Et l’évangéliste Marc montre les Douze fiers de chasser les esprits mauvais et en même temps jaloux de leur pouvoir : ils reprochent à ceux qui ne sont pas de leur groupe d’en faire autant. Jésus les reprend et les invite à ne pas être propriétaires ni jaloux de la mission qui leur est confiée. Il leur faut apprendre à la partager, à reconnaître qu’elle est assurée ailleurs et par d’autres. Dans notre vie quotidienne, nous devons agir de même : nous réjouir du bien fait par les autres, pour l’Eglise et pour le monde entier.
C’est Jésus lui-même qui encourage ceux qui osent agir en son nom, quitte à bousculer l’ordre établi. Il nous invite à nous débarrasser de ce qui nous entrave pour avancer vers le meilleur.

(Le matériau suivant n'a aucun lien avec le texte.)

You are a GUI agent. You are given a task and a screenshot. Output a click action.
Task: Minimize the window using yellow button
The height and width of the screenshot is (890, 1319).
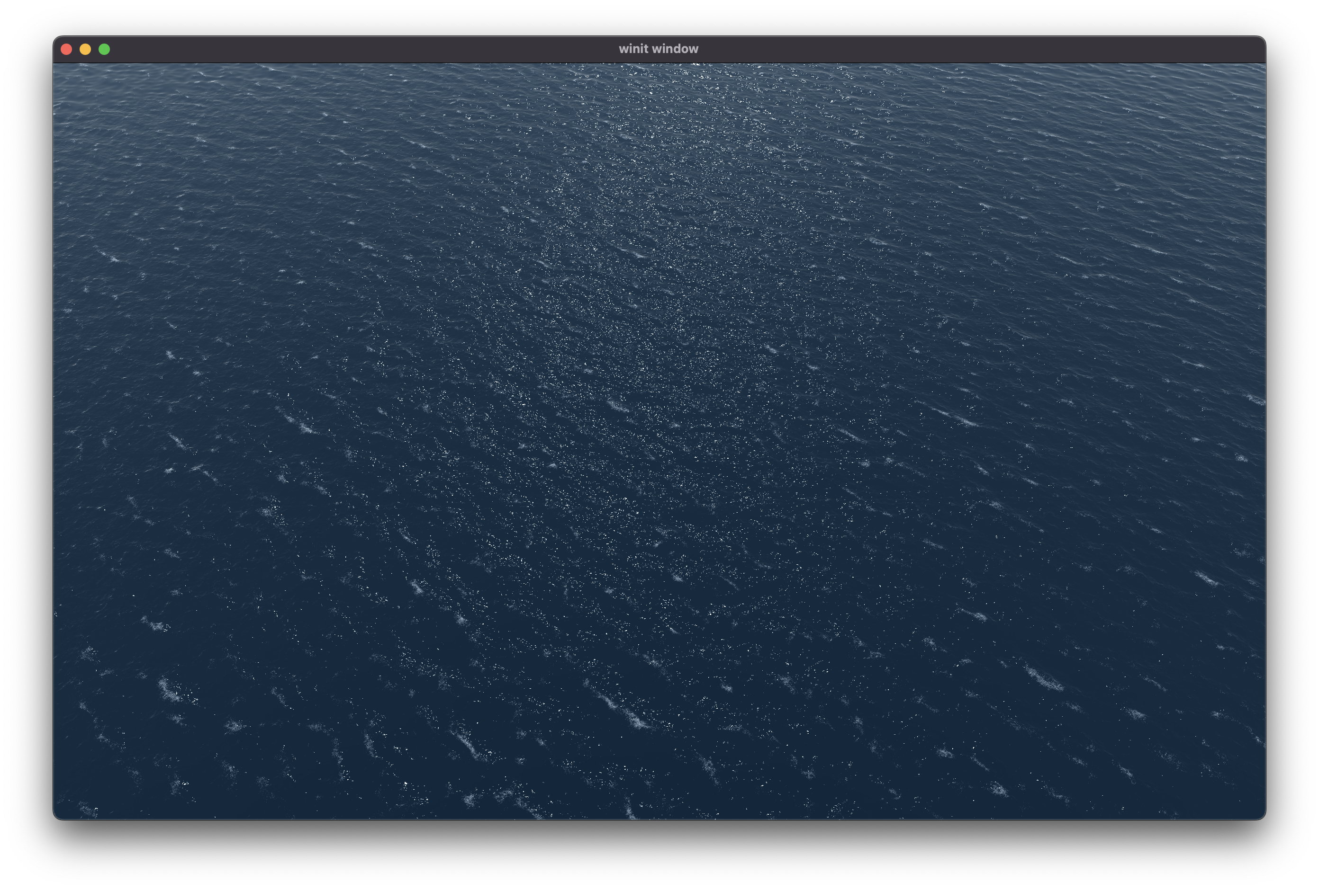tap(85, 49)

Chers jeunes, ici rassemblés au terme de cette journée de rentrée de l’aumônerie, je me permets de vous renvoyer trois courtes phrases offertes par la Liturgie de la Parole de ce dimanche, car elles me suggèrent autant de questions capables, je l’espère, de vous nourrir ou de vous faire grandir :
« Eux aussi avaient été choisis. » Vous dites-vous parfois que vous avez une mission vis-à-vis des autres ? Voudriez-vous partager quelque chose qui vous tient à cœur ?
« Vous autres, maintenant, les riches ! Pleurez, lamentez-vous. » Quelles « richesses » vous encombrent et vous empêchent de reconnaître ce qui compte vraiment dans la vie ?
« Si ton œil est pour toi une occasion de chute, arrache-le. » Avez-vous l’impression d’utiliser vos capacités physiques et intellectuelles pour aller vers le bien ?

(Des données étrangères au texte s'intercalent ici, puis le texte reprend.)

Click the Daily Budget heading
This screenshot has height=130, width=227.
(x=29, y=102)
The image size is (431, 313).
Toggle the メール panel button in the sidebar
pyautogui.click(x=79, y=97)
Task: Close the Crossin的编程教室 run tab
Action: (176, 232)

Heureux ceux qui annoncent la Bonne Nouvelle ou qui luttent contre le mal sans se soucier de l’opinion commune ! Malheureux « ceux qui amassent des richesses » et « sont rassasiés le jour du massacre » ! Dans un cas comme dans l’autre, ce sont des gens qui tracent leur route : les premiers sont tournés vers les autres et les suivants sont repliés sur eux-mêmes et vont droit dans le mur. On peut se demander ce qui les motive, ce qui les pousse à agir. Quelle vie intérieure les porte et nourrit leurs décisions ? De manière sans doute moins radicale, dans la vie quotidienne, on a tous à faire des choix, à poser des actes, avec discernement. Et ce n’est pas facile !
Si l’on agit en son nom, nous dit Jésus, c’est-à-dire si l’on fait de l’amour des autres l’origine de notre action, alors on est dans la vérité et rien ne nous arrêtera. Et nous utiliserons au mieux nos capacités physiques et intellectuelles, sans crainte d’être une « occasion de chute » pour notre prochain. Alors, avec un simple verre d’eau, nous pourrons faire des miracles !

Père Thibault NICOLET

Références des textes liturgiques :
Livre des Nombres XI, 25-29 ; Psaume XVIII (XIX) ;
Lettre de saint Jacques V, 1-6 ;
Evangile de Jésus-Christ selon saint Marc IX, 38-43.45.47-48.